Самиха. Мой первый «работодатель», дама из квартиры номер пять, которой меня представила Зелиха, оказалась беспокойной и вспыльчивой. «Вы совершенно друг на друга не похожи», – говорила она, подозрительно косясь на меня (Зелиха сказала ей, что мы родственницы). Вначале Налан-ханым[57] засомневалась, что у такой изнеженной на вид девушки получится хорошо убрать дом. Еще четыре года назад она занималась уборкой сама, поскольку не имела лишних денег. Но затем ее первенец умер от рака, хотя учился еще в средней школе, и с тех пор Налан-ханым повела беспощадную войну против пыли и микробов.
– Ты протерла под холодильником и в белой лампе? – спрашивала она даже после того, как я только что делала это прямо у нее на глазах. Она тревожилась, что пыль заразит раком и ее второго сына, и, когда приближалось время его возвращения домой из школы, я тоже принималась волноваться, вытирая пыль со все большей настойчивостью и беспрерывно бегая к окну вытряхнуть тряпку, злая, как хаджи, который забрасывает камнями шайтана в долине Мина[58]. – Тщательнее вытирай, Самиха, тщательнее! – подгоняла меня Налан-ханым. Она стояла, разговаривая по телефону, одновременно указывая мне на пятнышки, которые я пропустила. – Боже, откуда берется вся эта грязь! – ругалась она. Она тыкала мне пальцем, и я чувствовала себя виновной, как будто принесла всю эту грязь на себе из своего бедного района.

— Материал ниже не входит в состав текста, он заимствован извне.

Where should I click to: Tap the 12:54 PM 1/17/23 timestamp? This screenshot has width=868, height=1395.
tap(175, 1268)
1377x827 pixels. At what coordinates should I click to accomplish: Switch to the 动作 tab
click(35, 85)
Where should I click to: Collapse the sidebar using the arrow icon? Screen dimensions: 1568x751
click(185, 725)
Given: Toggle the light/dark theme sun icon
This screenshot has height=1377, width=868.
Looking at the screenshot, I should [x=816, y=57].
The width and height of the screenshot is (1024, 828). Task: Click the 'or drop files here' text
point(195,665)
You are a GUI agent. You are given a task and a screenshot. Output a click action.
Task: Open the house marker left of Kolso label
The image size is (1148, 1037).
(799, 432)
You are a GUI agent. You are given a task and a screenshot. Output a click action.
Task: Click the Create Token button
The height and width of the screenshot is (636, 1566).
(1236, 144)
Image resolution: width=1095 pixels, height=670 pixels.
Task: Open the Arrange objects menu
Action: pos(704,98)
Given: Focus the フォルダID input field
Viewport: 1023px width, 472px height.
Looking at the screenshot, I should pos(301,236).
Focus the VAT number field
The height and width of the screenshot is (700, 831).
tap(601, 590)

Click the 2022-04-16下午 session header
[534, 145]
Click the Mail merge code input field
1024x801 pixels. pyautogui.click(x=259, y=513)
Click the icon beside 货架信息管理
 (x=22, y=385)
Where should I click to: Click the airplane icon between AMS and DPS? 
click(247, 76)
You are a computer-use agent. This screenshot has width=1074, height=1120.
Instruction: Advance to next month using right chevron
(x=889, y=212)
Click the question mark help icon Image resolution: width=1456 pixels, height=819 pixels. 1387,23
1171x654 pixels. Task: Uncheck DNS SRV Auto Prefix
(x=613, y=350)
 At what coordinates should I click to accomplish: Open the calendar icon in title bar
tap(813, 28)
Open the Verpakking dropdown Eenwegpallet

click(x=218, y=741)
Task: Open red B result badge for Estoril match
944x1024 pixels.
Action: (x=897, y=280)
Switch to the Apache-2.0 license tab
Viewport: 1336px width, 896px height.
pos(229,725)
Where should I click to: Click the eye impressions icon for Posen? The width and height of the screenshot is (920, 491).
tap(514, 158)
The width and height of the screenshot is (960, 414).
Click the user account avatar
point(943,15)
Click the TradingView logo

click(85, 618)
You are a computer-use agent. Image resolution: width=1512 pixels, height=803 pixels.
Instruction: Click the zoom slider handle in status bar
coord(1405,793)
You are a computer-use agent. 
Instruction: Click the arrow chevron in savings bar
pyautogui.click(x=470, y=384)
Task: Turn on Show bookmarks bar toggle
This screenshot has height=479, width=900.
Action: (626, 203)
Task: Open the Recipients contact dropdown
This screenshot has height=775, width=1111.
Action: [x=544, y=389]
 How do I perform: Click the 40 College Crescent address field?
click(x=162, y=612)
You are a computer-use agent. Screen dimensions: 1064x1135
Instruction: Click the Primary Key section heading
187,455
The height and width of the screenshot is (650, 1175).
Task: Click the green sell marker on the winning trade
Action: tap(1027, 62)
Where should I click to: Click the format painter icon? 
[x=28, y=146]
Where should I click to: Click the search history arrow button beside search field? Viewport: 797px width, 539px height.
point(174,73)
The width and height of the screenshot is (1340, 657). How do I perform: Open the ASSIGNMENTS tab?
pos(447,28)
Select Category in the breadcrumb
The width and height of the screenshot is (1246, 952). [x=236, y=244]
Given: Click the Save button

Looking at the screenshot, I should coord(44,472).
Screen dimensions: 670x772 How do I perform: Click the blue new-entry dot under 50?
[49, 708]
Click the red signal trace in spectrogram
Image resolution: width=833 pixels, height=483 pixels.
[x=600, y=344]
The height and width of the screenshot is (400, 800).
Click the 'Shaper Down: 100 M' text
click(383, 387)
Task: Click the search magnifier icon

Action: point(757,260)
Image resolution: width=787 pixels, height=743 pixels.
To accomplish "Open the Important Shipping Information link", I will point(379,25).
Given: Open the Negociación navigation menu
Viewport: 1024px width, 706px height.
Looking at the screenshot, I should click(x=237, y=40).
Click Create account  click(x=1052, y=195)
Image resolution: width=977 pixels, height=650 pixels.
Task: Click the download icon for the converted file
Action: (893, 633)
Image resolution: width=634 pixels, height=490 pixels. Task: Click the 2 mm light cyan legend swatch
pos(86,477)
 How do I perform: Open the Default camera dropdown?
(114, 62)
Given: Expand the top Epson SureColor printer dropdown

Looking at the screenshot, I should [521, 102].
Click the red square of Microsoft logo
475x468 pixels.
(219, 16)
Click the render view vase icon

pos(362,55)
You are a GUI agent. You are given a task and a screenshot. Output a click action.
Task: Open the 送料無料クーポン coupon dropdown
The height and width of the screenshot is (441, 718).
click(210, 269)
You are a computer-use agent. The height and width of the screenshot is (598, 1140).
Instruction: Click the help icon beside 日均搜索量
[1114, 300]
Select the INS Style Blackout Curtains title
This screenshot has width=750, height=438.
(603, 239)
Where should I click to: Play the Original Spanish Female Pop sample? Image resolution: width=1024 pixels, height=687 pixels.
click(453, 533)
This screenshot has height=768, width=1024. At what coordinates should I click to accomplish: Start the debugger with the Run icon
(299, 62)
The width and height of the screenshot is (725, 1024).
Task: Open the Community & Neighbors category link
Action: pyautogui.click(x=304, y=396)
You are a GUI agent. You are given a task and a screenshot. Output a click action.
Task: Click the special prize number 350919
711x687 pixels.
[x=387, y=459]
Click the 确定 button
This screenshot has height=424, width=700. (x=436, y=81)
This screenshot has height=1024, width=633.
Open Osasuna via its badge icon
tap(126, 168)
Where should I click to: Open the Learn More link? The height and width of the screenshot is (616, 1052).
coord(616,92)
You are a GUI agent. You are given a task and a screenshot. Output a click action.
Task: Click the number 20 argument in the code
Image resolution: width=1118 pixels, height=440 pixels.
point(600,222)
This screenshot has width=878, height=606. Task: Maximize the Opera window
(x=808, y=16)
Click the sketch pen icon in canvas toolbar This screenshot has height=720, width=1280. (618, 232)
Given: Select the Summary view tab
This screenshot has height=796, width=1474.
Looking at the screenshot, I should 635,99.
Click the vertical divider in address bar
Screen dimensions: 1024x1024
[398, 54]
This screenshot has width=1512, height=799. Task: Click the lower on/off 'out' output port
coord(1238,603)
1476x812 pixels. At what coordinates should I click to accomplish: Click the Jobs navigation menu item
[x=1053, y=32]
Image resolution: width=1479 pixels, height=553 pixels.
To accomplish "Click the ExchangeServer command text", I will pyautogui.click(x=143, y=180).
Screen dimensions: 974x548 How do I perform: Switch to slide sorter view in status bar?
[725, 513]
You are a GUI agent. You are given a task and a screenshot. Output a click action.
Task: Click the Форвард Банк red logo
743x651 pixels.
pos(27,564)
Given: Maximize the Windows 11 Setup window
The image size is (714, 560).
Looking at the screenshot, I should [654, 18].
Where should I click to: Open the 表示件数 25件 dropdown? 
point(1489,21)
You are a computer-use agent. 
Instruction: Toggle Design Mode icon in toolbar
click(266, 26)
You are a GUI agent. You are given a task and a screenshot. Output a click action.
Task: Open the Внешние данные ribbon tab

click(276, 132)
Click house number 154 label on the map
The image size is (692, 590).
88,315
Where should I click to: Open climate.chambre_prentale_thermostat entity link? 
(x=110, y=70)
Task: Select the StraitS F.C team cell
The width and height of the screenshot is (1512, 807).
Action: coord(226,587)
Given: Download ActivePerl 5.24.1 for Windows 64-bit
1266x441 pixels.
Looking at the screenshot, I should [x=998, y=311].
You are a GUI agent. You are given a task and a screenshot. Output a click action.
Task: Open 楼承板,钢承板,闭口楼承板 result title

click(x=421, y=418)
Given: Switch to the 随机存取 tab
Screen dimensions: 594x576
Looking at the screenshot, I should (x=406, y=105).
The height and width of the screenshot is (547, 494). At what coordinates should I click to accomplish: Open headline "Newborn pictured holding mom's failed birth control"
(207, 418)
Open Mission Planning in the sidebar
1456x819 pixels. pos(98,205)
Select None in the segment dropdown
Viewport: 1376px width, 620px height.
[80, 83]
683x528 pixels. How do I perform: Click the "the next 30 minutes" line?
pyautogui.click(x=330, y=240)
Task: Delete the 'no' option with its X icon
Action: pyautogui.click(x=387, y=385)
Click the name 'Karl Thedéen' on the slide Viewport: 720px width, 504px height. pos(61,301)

Через два месяца Налан-ханым доверила мне приходить три раза в неделю. С этого времени она начала оставлять меня дома одну, вооруженную мылом, ведрами и тряпками, пока сама ходила по магазинам или играла в кункен с теми же подругами, с которыми всегда болтала по телефону. Иногда она тихонько возвращалась без предупреждения, делая вид, что что-то забыла, и, увидев меня все так же старательно занятой уборкой, с удовольствием говорила: «Хорошая работа, благослови тебя Создатель!» Иногда она брала фотографию своего умершего сына, которая стояла на телевизоре рядом с китайской собачкой, и плакала, протирая серебряную рамку снова и снова, так что я откладывала свою тряпку и старалась успокоить ее.
Однажды Зелиха заглянула ко мне вскоре после того, как Налан-ханым ушла.